Estral Beach is a village in Monroe County in the U.S. state of Michigan. The population was 403 at the 2020 census. The village is located within Berlin Charter Township.

==History==
Estral Beach was incorporated as a village in 1925. It was named after the Spanish word for "star".

==Geography==
The village is in northeastern Monroe County, on the southern edge of Berlin Charter Township. It sits on the northwest shore of Lake Erie at the mouth of Swan Creek and about 8 mi south of the mouth of the Detroit River. It is 13 mi by road northeast of Monroe, the county seat, and 7 mi south of Rockwood.

According to the U.S. Census Bureau, Estral Beach has a total area of 0.45 sqmi, of which 0.44 sqmi are land and 0.005 sqmi, or 1.12%, are water.

Pointe Mouillee State Game Area is located 1 mi northeast of the village, and the Enrico Fermi Nuclear Generating Station is 2 mi to the southwest. The Strong Unit of the Detroit River International Wildlife Refuge is located within the northern portion of the village and extends further north.

The village has never contained its own post office and uses the 48166 ZIP Code of Newport, 5 mi to the northwest.

==Education==
The village is served by Jefferson Schools.

==Demographics==

Historical population
| Census | Pop. | Note | %± |
| 1940 | 78 |  | — |
| 1950 | 188 |  | 141.0% |
| 1960 | 254 |  | 35.1% |
| 1970 | 419 |  | 65.0% |
| 1980 | 463 |  | 10.5% |
| 1990 | 430 |  | −7.1% |
| 2000 | 486 |  | 13.0% |
| 2010 | 418 |  | −14.0% |
| 2020 | 403 |  | −3.6% |
U.S. Decennial Census

===2010 census===
As of the census of 2010, there were 418 people, 183 households, and 114 families residing in the village. The population density was 908.7 PD/sqmi. There were 220 housing units at an average density of 478.3 /sqmi. The racial makeup of the village was 99.3% White and 0.7% Native American. Hispanic or Latino of any race were 1.0% of the population.

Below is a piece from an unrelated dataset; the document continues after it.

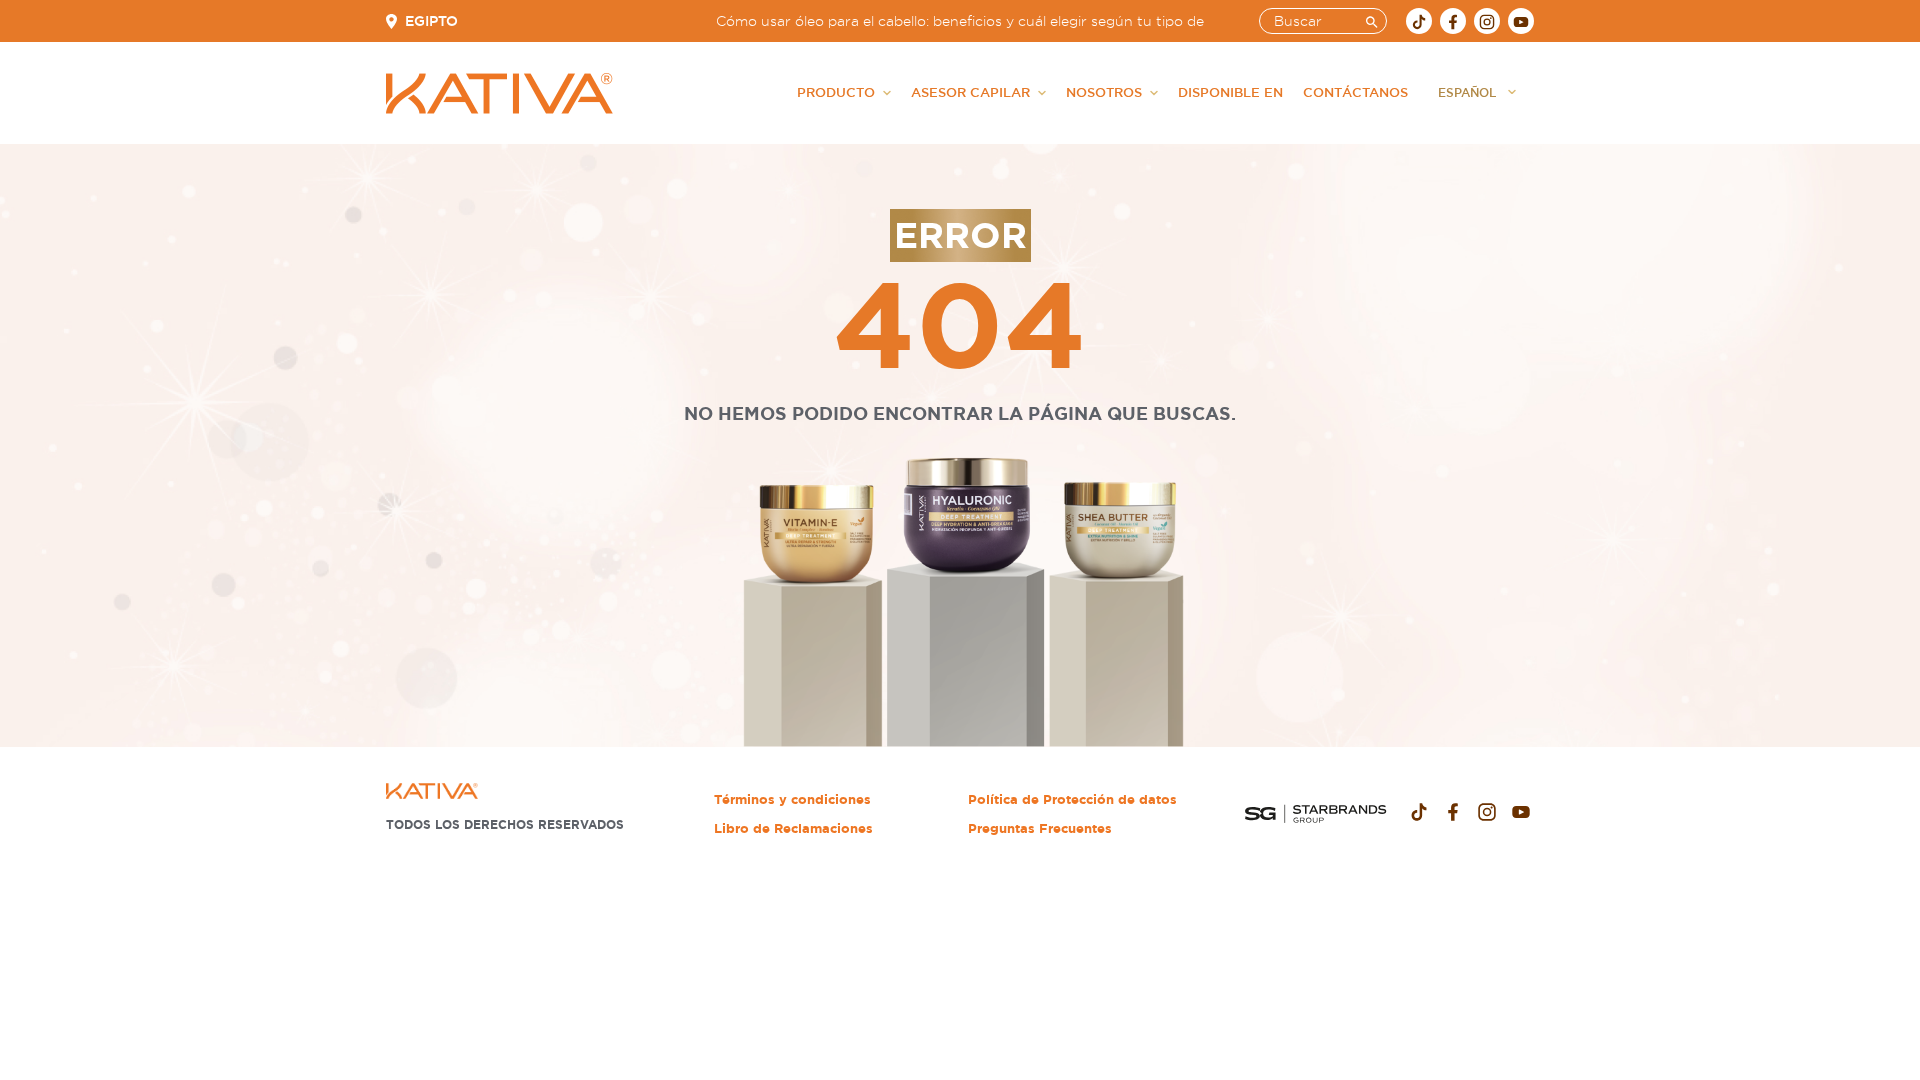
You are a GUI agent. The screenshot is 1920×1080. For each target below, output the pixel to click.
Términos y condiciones (792, 799)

There were 183 households, of which 28.4% had children under the age of 18 living with them, 51.9% were married couples living together, 6.6% had a female householder with no husband present, 3.8% had a male householder with no wife present, and 37.7% were non-families. 33.3% of all households were made up of individuals, and 8.8% had someone living alone who was 65 years of age or older. The average household size was 2.28 and the average family size was 2.95.

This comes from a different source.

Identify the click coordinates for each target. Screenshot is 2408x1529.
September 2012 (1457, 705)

The median age in the village was 45 years. 19.9% of residents were under the age of 18; 7.1% were between the ages of 18 and 24; 22.9% were from 25 to 44; 36.4% were from 45 to 64; and 13.6% were 65 years of age or older. The gender makeup of the village was 53.3% male and 46.7% female.

===2000 census===
As of the census of 2000, there were 486 people, 179 households, and 131 families residing in the village. The population density was 983.7 PD/sqmi. There were 211 housing units at an average density of 427.1 /sqmi. The racial makeup of the village was 93.00% White, 1.23% African American, 0.21% Native American, 0.41% from other races, and 5.14% from two or more races. Hispanic or Latino of any race were 2.67% of the population.

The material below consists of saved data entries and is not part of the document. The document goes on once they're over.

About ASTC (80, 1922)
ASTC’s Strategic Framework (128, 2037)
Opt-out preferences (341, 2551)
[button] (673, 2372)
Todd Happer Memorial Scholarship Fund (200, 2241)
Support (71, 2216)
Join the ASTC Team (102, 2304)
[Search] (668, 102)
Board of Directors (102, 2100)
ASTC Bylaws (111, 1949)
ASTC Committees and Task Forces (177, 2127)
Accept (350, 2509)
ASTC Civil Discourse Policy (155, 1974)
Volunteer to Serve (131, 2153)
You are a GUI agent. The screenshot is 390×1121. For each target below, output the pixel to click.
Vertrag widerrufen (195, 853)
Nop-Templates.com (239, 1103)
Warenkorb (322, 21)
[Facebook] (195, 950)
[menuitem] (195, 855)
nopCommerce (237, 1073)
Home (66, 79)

There were 179 households, out of which 31.8% had children under the age of 18 living with them, 59.8% were married couples living together, 7.8% had a female householder with no husband present, and 26.8% were non-families. 20.7% of all households were made up of individuals, and 7.3% had someone living alone who was 65 years of age or older. The average household size was 2.69 and the average family size was 3.15.

In the village, the population was spread out, with 25.1% under the age of 18, 7.6% from 18 to 24, 30.0% from 25 to 44, 27.8% from 45 to 64, and 9.5% who were 65 years of age or older. The median age was 37 years. For every 100 females, there were 101.7 males. For every 100 females age 18 and over, there were 102.2 males.

The median income for a household in the village was $48,194, and the median income for a family was $53,750. Males had a median income of $32,188 versus $30,417 for females. The per capita income for the village was $21,873. About 3.6% of families and 7.2% of the population were below the poverty line, including 6.7% of those under age 18 and 5.5% of those age 65 or over.